[Stored records]
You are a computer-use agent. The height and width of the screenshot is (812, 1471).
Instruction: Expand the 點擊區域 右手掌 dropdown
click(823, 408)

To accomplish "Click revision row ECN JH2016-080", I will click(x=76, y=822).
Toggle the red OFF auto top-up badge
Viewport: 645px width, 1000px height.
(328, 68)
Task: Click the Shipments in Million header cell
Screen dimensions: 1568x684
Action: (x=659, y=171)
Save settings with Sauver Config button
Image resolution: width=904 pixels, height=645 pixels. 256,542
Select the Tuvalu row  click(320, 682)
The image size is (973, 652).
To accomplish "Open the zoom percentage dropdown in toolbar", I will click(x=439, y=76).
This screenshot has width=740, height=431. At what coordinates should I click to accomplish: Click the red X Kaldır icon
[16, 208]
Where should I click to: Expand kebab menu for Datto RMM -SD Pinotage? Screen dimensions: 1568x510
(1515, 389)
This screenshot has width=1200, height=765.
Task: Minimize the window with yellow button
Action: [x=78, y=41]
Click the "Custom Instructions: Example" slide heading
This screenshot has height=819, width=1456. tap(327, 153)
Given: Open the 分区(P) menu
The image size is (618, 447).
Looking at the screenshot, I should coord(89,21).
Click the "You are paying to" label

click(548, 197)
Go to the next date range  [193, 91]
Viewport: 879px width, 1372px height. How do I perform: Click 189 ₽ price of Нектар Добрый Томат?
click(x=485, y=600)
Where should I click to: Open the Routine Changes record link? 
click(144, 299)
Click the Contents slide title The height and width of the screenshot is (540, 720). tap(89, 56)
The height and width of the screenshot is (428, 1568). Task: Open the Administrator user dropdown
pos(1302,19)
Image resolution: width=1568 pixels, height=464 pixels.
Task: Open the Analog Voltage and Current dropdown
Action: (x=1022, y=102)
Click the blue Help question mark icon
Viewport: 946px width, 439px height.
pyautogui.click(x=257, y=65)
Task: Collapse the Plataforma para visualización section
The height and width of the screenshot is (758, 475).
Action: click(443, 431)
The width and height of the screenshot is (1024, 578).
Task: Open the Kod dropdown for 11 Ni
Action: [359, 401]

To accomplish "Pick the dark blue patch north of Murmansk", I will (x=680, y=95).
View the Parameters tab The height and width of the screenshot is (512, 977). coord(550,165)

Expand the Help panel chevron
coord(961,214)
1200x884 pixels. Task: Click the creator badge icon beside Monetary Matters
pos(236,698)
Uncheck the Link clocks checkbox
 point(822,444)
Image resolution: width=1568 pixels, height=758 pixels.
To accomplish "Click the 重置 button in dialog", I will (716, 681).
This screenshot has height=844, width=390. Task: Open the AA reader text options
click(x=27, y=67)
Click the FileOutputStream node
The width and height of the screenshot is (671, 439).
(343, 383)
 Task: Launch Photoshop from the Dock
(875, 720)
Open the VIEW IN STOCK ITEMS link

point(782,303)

**Exercise aim:** Every entry above needs to be written out again exactly.

**Task answer:**
You are a computer-use agent. The height and width of the screenshot is (812, 1471).
Instruction: Expand the 點擊區域 右手掌 dropdown
click(823, 408)

To accomplish "Click revision row ECN JH2016-080", I will click(x=76, y=822).
Toggle the red OFF auto top-up badge
Viewport: 645px width, 1000px height.
(328, 68)
Task: Click the Shipments in Million header cell
Screen dimensions: 1568x684
Action: (x=659, y=171)
Save settings with Sauver Config button
Image resolution: width=904 pixels, height=645 pixels. 256,542
Select the Tuvalu row  click(320, 682)
The image size is (973, 652).
To accomplish "Open the zoom percentage dropdown in toolbar", I will click(x=439, y=76).
This screenshot has width=740, height=431. At what coordinates should I click to accomplish: Click the red X Kaldır icon
[16, 208]
Where should I click to: Expand kebab menu for Datto RMM -SD Pinotage? Screen dimensions: 1568x510
(1515, 389)
This screenshot has width=1200, height=765.
Task: Minimize the window with yellow button
Action: [x=78, y=41]
Click the "Custom Instructions: Example" slide heading
This screenshot has height=819, width=1456. tap(327, 153)
Given: Open the 分区(P) menu
The image size is (618, 447).
Looking at the screenshot, I should coord(89,21).
Click the "You are paying to" label

click(548, 197)
Go to the next date range  [193, 91]
Viewport: 879px width, 1372px height. How do I perform: Click 189 ₽ price of Нектар Добрый Томат?
click(x=485, y=600)
Where should I click to: Open the Routine Changes record link? 
click(144, 299)
Click the Contents slide title The height and width of the screenshot is (540, 720). tap(89, 56)
The height and width of the screenshot is (428, 1568). Task: Open the Administrator user dropdown
pos(1302,19)
Image resolution: width=1568 pixels, height=464 pixels.
Task: Open the Analog Voltage and Current dropdown
Action: (x=1022, y=102)
Click the blue Help question mark icon
Viewport: 946px width, 439px height.
pyautogui.click(x=257, y=65)
Task: Collapse the Plataforma para visualización section
The height and width of the screenshot is (758, 475).
Action: click(443, 431)
The width and height of the screenshot is (1024, 578).
Task: Open the Kod dropdown for 11 Ni
Action: [359, 401]

To accomplish "Pick the dark blue patch north of Murmansk", I will (x=680, y=95).
View the Parameters tab The height and width of the screenshot is (512, 977). coord(550,165)

Expand the Help panel chevron
coord(961,214)
1200x884 pixels. Task: Click the creator badge icon beside Monetary Matters
pos(236,698)
Uncheck the Link clocks checkbox
 point(822,444)
Image resolution: width=1568 pixels, height=758 pixels.
To accomplish "Click the 重置 button in dialog", I will (716, 681).
This screenshot has height=844, width=390. Task: Open the AA reader text options
click(x=27, y=67)
Click the FileOutputStream node
The width and height of the screenshot is (671, 439).
(343, 383)
 Task: Launch Photoshop from the Dock
(875, 720)
Open the VIEW IN STOCK ITEMS link

point(782,303)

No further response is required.